**WRITTEN TASK A**
Show every line in the listing below that contains the string "location".

Already, it is charged, the Government has compelled the lines to surrender 115 ships, or 32 percent of all available equipment.
Yet, in puzzling contrast to these demands for ships, is the evidence gathered by Col. Edgar S. Gorrell, president of the association, and several leaders of the air lines.
This evidence, as revealed to the New York Journal-American, shows:
1. About 200 Hudson bombers, made by Lockheed, are lying idle on airfields and even in vacant lots in New York, Miami, New Orleans, and Burbank, Calif.
2. These ships were made for British bombing use but have not been moved for 6 weeks and more.
3. In a letter written by executives of Lockheed to officials of 0. P. M., it was stated that these bombers could be converted within 5 days, into troop transports by installing "jump seats.”
4. Photographs have been taken of these idle bombers and also of surrendered air line planes which were claimed by the Government 6 weeks ago and have not been used since.
5. Although American air-line groups, in surrendering their best planes, have been forced to discontinue many regular flights and have admitted the passengers “margin of safety” may be decreased, Canadian air lines have expended and a completely new outfit, Trans-Canada has come into being.
“It seems peculiar," one air line official stated, “that we are called upon to cut deeply into our passenger service when England is managing to keep so many of its commercial lines open.
"Recently, although several American companies were trying to obtain an 0. K. on this route, Trans-Canada, a Canadian air-line firm, received ships and permission for the run from Toronto to New York. They now have increased to three round trips daily. They, at least, have the ships to do it."
Think of it. Our commercial air lines forced to reduce service to their clients, while a Canadian line, flying between New York and Toronto, increases its daily round trips. I suppose if this property seizure bill (S. 1579), becomes law, there will soon be an air line between Vladivostok, Russia, and Nome, Alaska, operating with plenty of ships, while our commercial air lines further reduce their service and margin of safety for our people in order to give troopcarriers to the Soviet.
I wonder how many of you have read the recent report of the House Military Affairs Committee on its investigation into the national-defense and lend-lease programs. There are many things of great importance in that report, but there is one particular thing I would like to mention. That is the committee's report relative to the aluminum shortage.

**WRITTEN TASK B**
Repeat, word for word, the stretch of the air-line passage above that opens with the words "Yet, in puzzling" and closes with "the air lines.".

**DATA LISTING**

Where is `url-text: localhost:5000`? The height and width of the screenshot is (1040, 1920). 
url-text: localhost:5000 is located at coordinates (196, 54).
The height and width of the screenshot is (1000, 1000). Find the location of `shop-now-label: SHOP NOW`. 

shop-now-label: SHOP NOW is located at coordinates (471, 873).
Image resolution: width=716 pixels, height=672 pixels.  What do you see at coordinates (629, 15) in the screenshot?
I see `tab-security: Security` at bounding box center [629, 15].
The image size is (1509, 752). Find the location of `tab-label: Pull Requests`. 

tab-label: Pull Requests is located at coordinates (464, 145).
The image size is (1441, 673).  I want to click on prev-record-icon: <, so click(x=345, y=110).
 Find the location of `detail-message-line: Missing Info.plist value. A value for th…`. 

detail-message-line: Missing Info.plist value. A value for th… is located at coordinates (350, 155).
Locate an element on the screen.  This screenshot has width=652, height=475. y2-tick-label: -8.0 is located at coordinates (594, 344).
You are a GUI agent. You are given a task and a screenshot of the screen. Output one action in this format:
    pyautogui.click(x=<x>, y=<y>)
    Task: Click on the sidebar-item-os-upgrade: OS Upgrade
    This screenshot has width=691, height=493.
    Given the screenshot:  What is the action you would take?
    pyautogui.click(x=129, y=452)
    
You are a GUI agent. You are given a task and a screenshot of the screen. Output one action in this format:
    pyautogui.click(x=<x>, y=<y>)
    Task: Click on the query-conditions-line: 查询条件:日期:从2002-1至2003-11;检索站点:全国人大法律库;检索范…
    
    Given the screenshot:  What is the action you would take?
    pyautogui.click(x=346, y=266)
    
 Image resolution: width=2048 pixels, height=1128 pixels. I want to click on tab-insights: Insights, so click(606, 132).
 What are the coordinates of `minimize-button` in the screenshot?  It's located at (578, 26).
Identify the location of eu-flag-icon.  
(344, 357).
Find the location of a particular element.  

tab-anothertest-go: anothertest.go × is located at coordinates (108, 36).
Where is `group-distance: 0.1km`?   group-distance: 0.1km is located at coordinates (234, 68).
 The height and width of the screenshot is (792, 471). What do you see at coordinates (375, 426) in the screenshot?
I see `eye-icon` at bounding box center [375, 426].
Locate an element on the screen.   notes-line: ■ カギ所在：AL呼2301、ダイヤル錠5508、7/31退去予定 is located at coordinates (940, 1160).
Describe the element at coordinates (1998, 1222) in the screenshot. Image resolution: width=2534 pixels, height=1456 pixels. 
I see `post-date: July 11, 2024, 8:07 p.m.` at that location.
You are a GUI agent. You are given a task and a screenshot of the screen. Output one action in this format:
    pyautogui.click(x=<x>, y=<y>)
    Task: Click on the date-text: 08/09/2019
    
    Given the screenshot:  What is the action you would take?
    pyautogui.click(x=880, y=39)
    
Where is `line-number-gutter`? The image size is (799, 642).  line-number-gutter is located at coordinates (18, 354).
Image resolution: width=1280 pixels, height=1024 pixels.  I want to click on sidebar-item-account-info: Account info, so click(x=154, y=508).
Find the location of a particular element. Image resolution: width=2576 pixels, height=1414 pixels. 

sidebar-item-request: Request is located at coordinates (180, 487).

**EXPECTED OUTPUT A**
The height and width of the screenshot is (1000, 1000). Find the location of `shop-now-label: SHOP NOW`. 
The image size is (1509, 752). Find the location of `tab-label: Pull Requests`. 
 Find the location of `detail-message-line: Missing Info.plist value. A value for th…`. 
Identify the location of eu-flag-icon.  
Find the location of a particular element.  
I see `post-date: July 11, 2024, 8:07 p.m.` at that location.
Find the location of a particular element. Image resolution: width=2576 pixels, height=1414 pixels. 

**EXPECTED OUTPUT B**
Yet, in puzzling contrast to these demands for ships, is the evidence gathered by Col. Edgar S. Gorrell, president of the association, and several leaders of the air lines.